By this evening I was contacted again, and that is when I decided to address the rumours publicly. They are true. It could be for the best of reasons and intentions, as one pastor in today’s conversation said. I don’t know. I’d find that easier to believe if the board was respecting the process rather than cutting off communication and then spreading rumours directly traced back to them, not through some long grapevine. (And before you ask if I have confirmed with them, remember I am not allowed to contact them. I did call one board member to clarify a concern *not* related to the details of the case, thinking surely they can answer whether two logistical questions, and was thoroughly reprimanded. And I also sent several emails in the first 24 hours of shock and stress.) In any case, when communication is ‘paused’ – whether as a form of pressure or punishment, or to protect the integrity of the investigation – it would be wise for those imposing it to also hold to that same standard I am asked to honour. (Not to mention that if they can’t talk to me but can talk to others… well, that just makes no sense.)

canstockphoto427478

I break silence today because I learned ASAA is already talking. Just as, on June 8, when I had been asked to be silent, I honoured it until one of them was involved with constructing a confession, and they were not silent. So today I speak to tell the truth, os you know it is not rumour – you are getting it directly from me.

Regardless what happens next, I know where I stand. As I said in my Facebook status yesterday – before I knew any of the rumours circulating:

I will say it again, amid the storm and the crazy…

If I am wrong, I will do two things:
1. I will say I am sorry
2. I will repent

But I will not say it to appease the masses. And I will not say it for personal standing.
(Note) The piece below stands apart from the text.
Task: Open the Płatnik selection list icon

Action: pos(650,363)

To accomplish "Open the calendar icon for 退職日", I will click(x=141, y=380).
And I will not say it because of a guilt trip. I will say it because God and people with an agenda for truth – not those looking to defend or protect power or abuse – have spoken and shown me that I am wrong. And no one can do that apart from having seen the full evidence *and* communicated with all involved parties, and lined up [what is said] with the evidence. Blindly trying to convince someone they have it wrong is not effective, and listening to it is not responsible.

I also maintain that the only thing I want now, and ever wanted, is to bring accountability, ownership and change going forward.
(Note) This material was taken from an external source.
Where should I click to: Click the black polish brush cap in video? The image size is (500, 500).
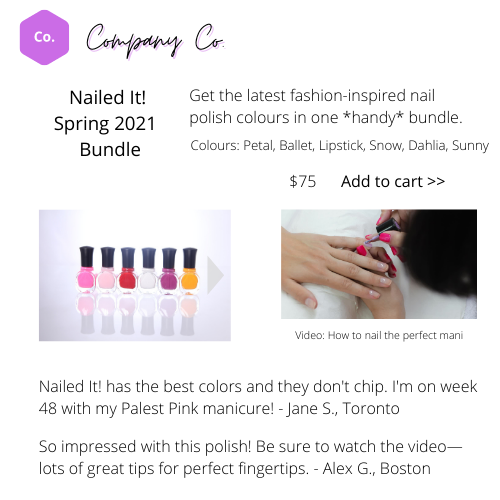[x=387, y=226]
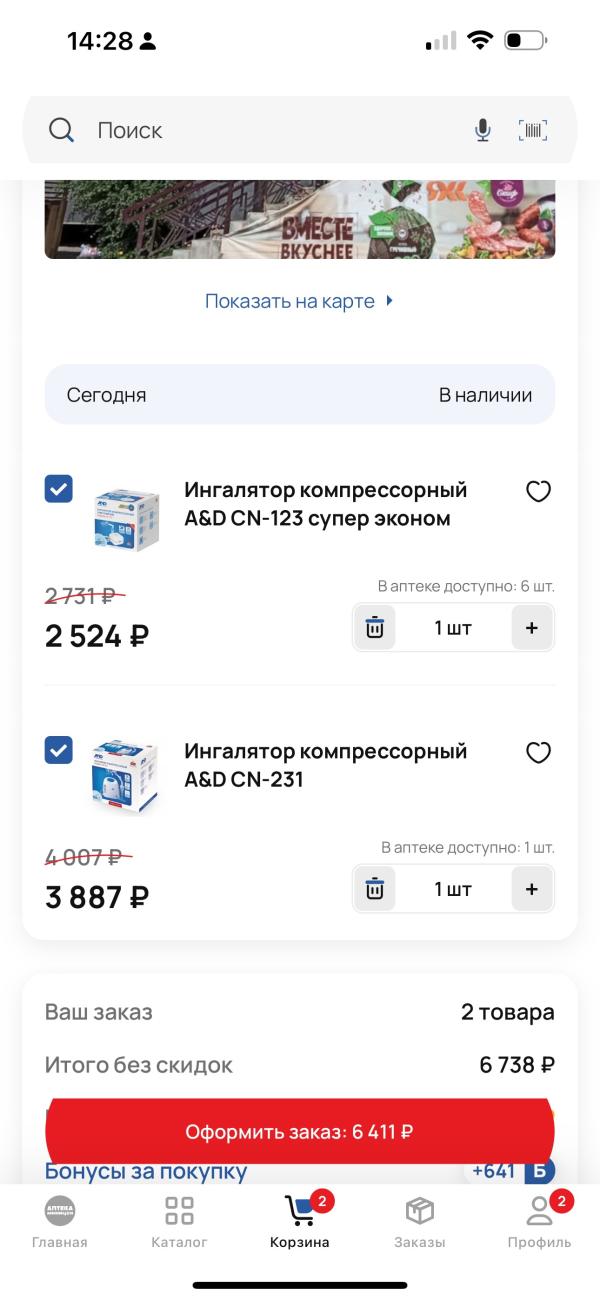Image resolution: width=600 pixels, height=1300 pixels.
Task: Tap the voice search microphone icon
Action: click(x=483, y=130)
Joan of Arc was burned at the stake. She no less led her people to victory. Sometimes the end of a warrior is the necessary reality for change. We should not fear such an end.

 

If I were to go back to the beginning, would I change some things? Absolutely! But I stand firm on what I saw and heard, and the writings and evidence I hold. It cannot be talked away. It can be addressed. It can be ‘owned up to’ and it can be forgiven. But it can’t be made to not exist. I pray it is addressed, so that healing can come.

As for this present pause, for the most part I am choosing to believe that good things still are and will be happening, all around, and that redemption will come.

Love,
~ T ~

© Trudy Metzger 2018

Gaslighting & the Unraveling…

A promise made is a promise to be kept.
And God knows I’d rather forget.

It has been a few weeks since June 8… that fateful day in the present situation with attempting to expose an offender, and challenge the way the case was handled. Soon after that day, and after my ‘apology blog’, I pulled down the blogs I had written that opened up the crazy can of worms… or snakes… that led to that day in the first place.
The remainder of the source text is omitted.